E Russian Oil, Renminbi Rumors And Global Stocks

The overnight 8.8% drop in the dollar exchange rate of the renminbi Dec.6-7 was not a declaration of war against the US but an example of fat finger currency mistakes. During the night when currency markets are closed and there is not much liquidity things can go wrong, as also happened with sterling in September.

I wrote about the renminbi currency movement yesterday. Despite rumors that Beijing engineered the drop it did not. In fact it is trying to maintain China’s currency against risks of higher interest rates and illegal capital flight outflows by corporations and fat cats using foreign investment, Hong Kong insurance, real estate, and other ploys to get their money out of China. Both Donald Trump and Xi Jinping are trying to keep the renminbi up.

Today’s blog is being published by talkmarkets.com where presubscribers and newbies can get a taste of how we pick shares at www.global-investing.com. Their site will show what follows below for paid subscribers only as a promotion to help both our blog and their website in which I have invested.

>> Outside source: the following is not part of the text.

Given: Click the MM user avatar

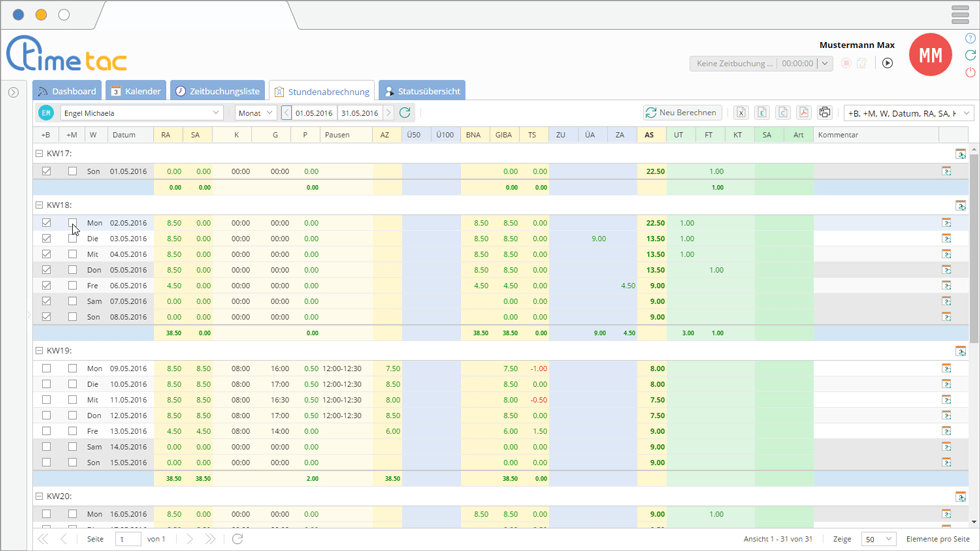Looking at the screenshot, I should tap(930, 55).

BP plc  (BP) just lost the bidding against other major oil companies for Mexican deepwater concessions. It may have been hindered by memories of the 2010 Deepwater Horizon disaster in US Gulf waters. But in other parts of the globe, notably Russia, BP is sitting pretty. It offered a 4% royalty plus $606 mn while the only other qualified bidder, BHP Billiton of Australia, won the Trion field with a bid of $624 mn.

Making a big bet on both oil and Vladimir Putin’s Russia, Glencore and its shareholder, the Qatari sovereign wealth fund (QSWF), will jointly pay €10.2 bn ($11.3 bn) for a 19.5% stake in Rosneft PJSC, the Russian state-controlled oil company run by a Putin pal which produces more crude than Exxon Mobil. Here BP is in the catbird seat.

Glencore will initially commit €300 mn, and will pay up when it gains the bank finance it needs and gets the QSWF money, after which the deal closes. Glencore clearly is a weak buyer and is getting a cheap price for buying into the world’s largest oil company by production—and one priced at ~10% off from what smaller XOM commands. BP paid considerably less net for a marginally larger stake of 19.75% in Rosneft.

Igor Sechin, the Putin pal who is CEO at Rosneft, will book the cash for the cash-strapped company rather than the ostensible seller, the Russian Finance Ministry which currently owns the shares. That is not the only odd thing about this deal. Putin and Rosneft’s Sechin met late Wednesday to discuss the terms, and the Kremlin posted a transcript of their talk on its website disclosing them. This was something like a treaty between two powers—in this case Putin and Sechin.

This seeming transparency is a change from earlier dealings by Rosneft which were less than up front. The publication may mark a move by the Kremlin to better control CEO Sechin, who may be viewed as a threat to the government, which is struggling with low oil export receipts which hurt Russian living standards.

Russia has long tried to sell a further stake in Rosneft, beyond the 19.75% which BP snagged in 2010 when Russia was even needier than now. Putin, when he first took office, wanted to gain control of Russian oil and even attempted to buy out BP, which the country couldn’t afford to do at the time given the valuation BP worked out. The buy-up was not something Rosneft wanted; it was to give the Kremlin control of Russian oil. That is why Putin named his pal Sechin to head Rosneft. It since then held off on selling more of Rosneft before weak oil prices and a 2-year recession starving the federal budget forced the Kremlin’s hand.